Sabato 13 Aprile 2024

Caserta, violenze sui braccianti: presi a cinghiate e costretti a lavorare 11 ore al giorno

E’ scattato il divieto di dimora nel territorio provinciale per quattro imprenditori agricoli della zona di Napoli

Braccianti presi a cinghiate e sfruttati nel Casertano

Un fermo immagine tratto da un video della polizia mostra l'operazione anticaporalato che ha portato una coppia di coniugi agli arresti domiciliari e al sequestro di due società agricole attive nel settore ortofrutticolo e florealisticoa a Latina, 23 aprile 2020. ANSA/POLIZIA EDITORIAL USE ONLY NO SALES

Orrore in Campania, dove alcuni braccianti sono stati presi a cinghiate, sottoposti a una serie di episodi di violenze fisiche e costretti a lavorare oltre undici ore al giorno per l'intera settimana. Ad essere sfruttati sono stati dieci lavoratori extracomunitari, privi di permesso di soggiorno, e impiegati nelle campagne agricole di Cellole e Sessa Aurunca, in provincia di Caserta. Sugli episodi indaga la procura di Santa Maria Capua Vetere.

Il giudice per le indagini preliminari ha disposto tramite ordinanza la misura del divieto di dimora in provincia di Caserta per quattro imprenditori agricoli di Marano di Napoli, indagati per i reati di sfruttamento del lavoro e impiego di manodopera clandestina.

Le indagini hanno avuto inizio quando, nell'ambito di una vigilanza straordinaria della task force del progetto 'Su.Pr.Eme,' i carabinieri hanno individuato i dieci extracomunitari intenti alla raccolta di ortaggi in condizioni di lavoro particolarmente disagiate.

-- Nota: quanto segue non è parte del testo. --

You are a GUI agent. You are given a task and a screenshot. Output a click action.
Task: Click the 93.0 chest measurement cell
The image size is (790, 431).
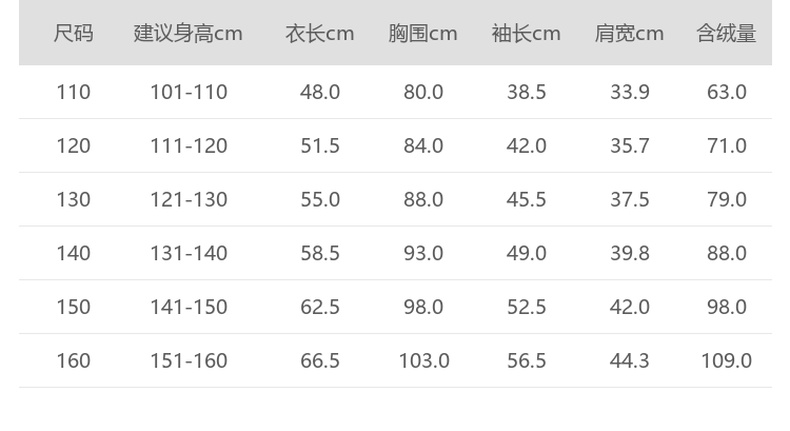(x=423, y=254)
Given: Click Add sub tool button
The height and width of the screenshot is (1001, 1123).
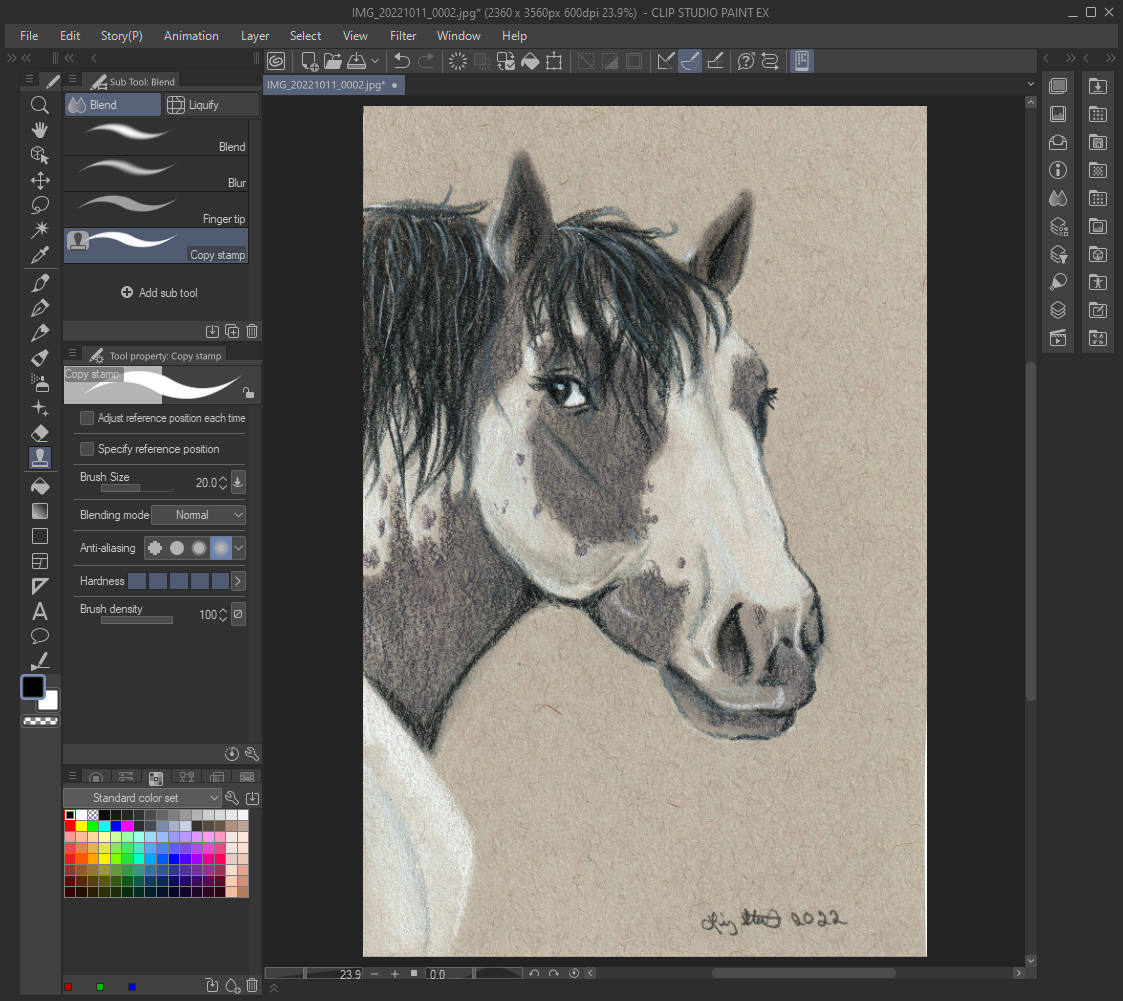Looking at the screenshot, I should pos(159,293).
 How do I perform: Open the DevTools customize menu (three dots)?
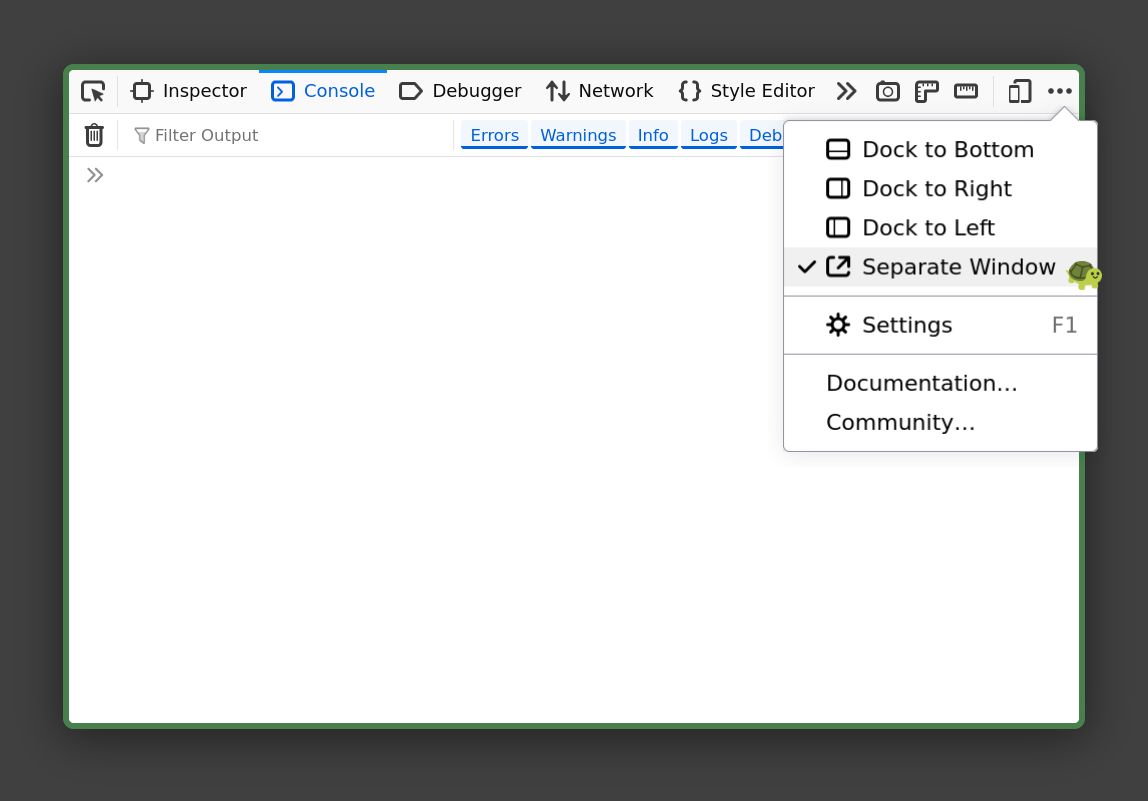pos(1059,91)
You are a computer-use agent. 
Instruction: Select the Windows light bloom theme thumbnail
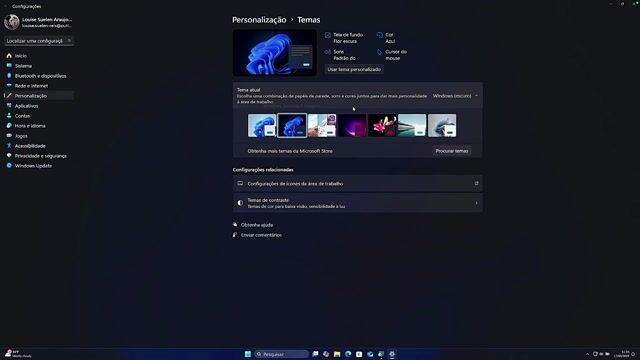pyautogui.click(x=262, y=125)
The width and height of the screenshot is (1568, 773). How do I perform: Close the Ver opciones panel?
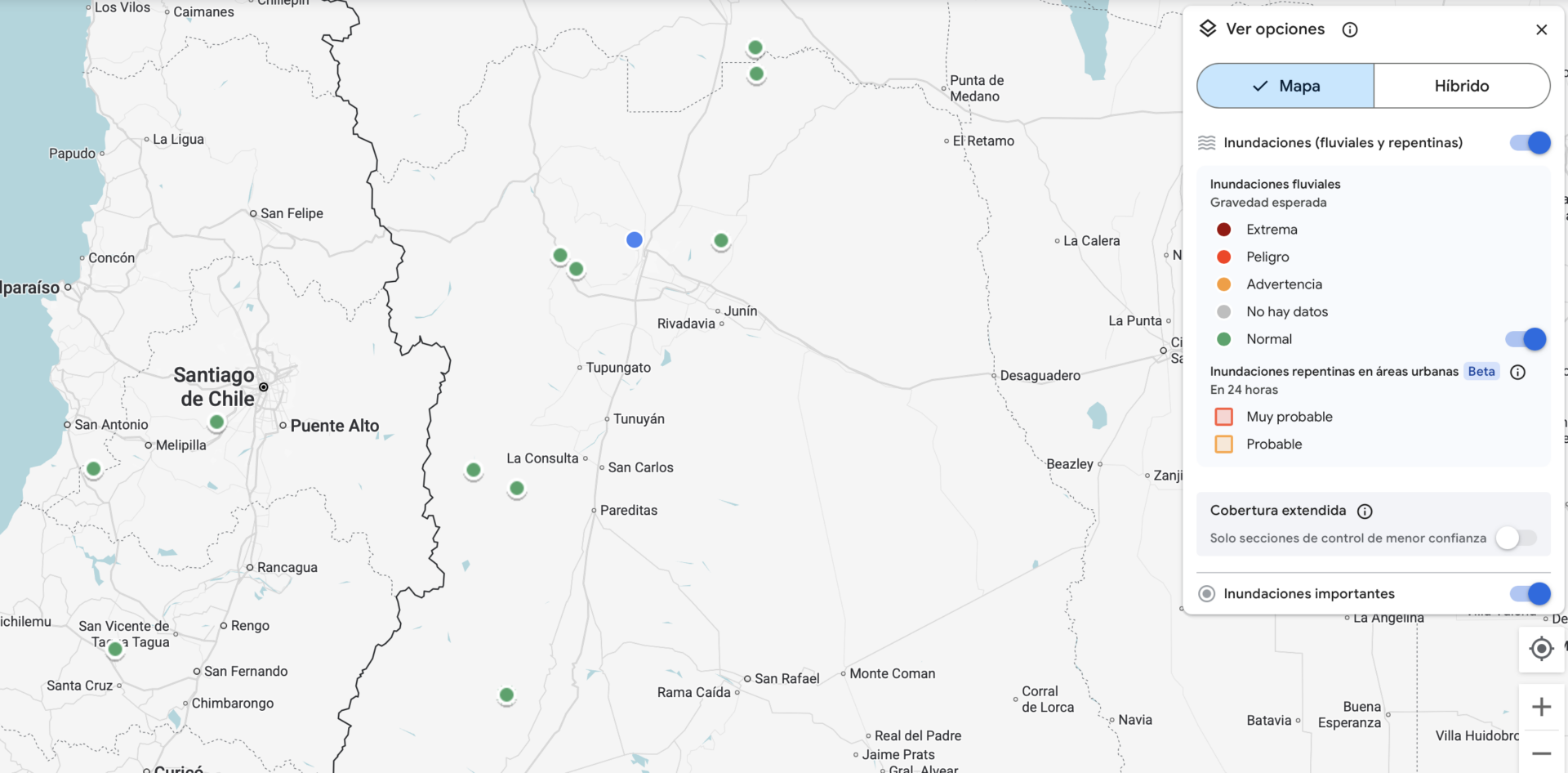1541,29
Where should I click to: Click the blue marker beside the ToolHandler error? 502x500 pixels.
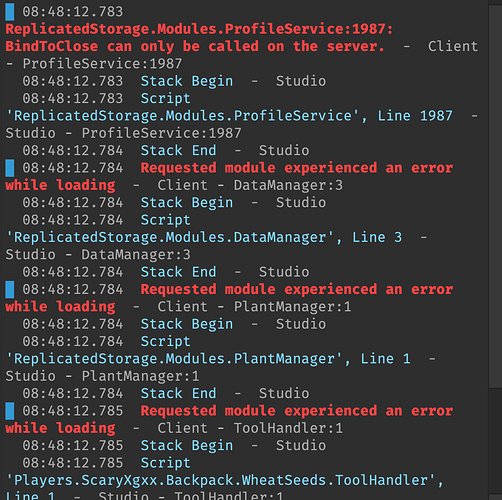tap(10, 411)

I carabinieri hanno poi accertato che i braccianti erano sottoposti a "gravose e avvilenti condizioni di impiego". Non solo non avevano un regolare contratto di assunzione, ma venivano anche impiegati nella coltivazione e nella raccolta di pomodori per oltre 11 ore ogni giorno, con paghe che oscillavano tra i 30 e i 40 euro al giorno, lavorando per l'intera settimana e dovendo anche sopportare violenze fisiche.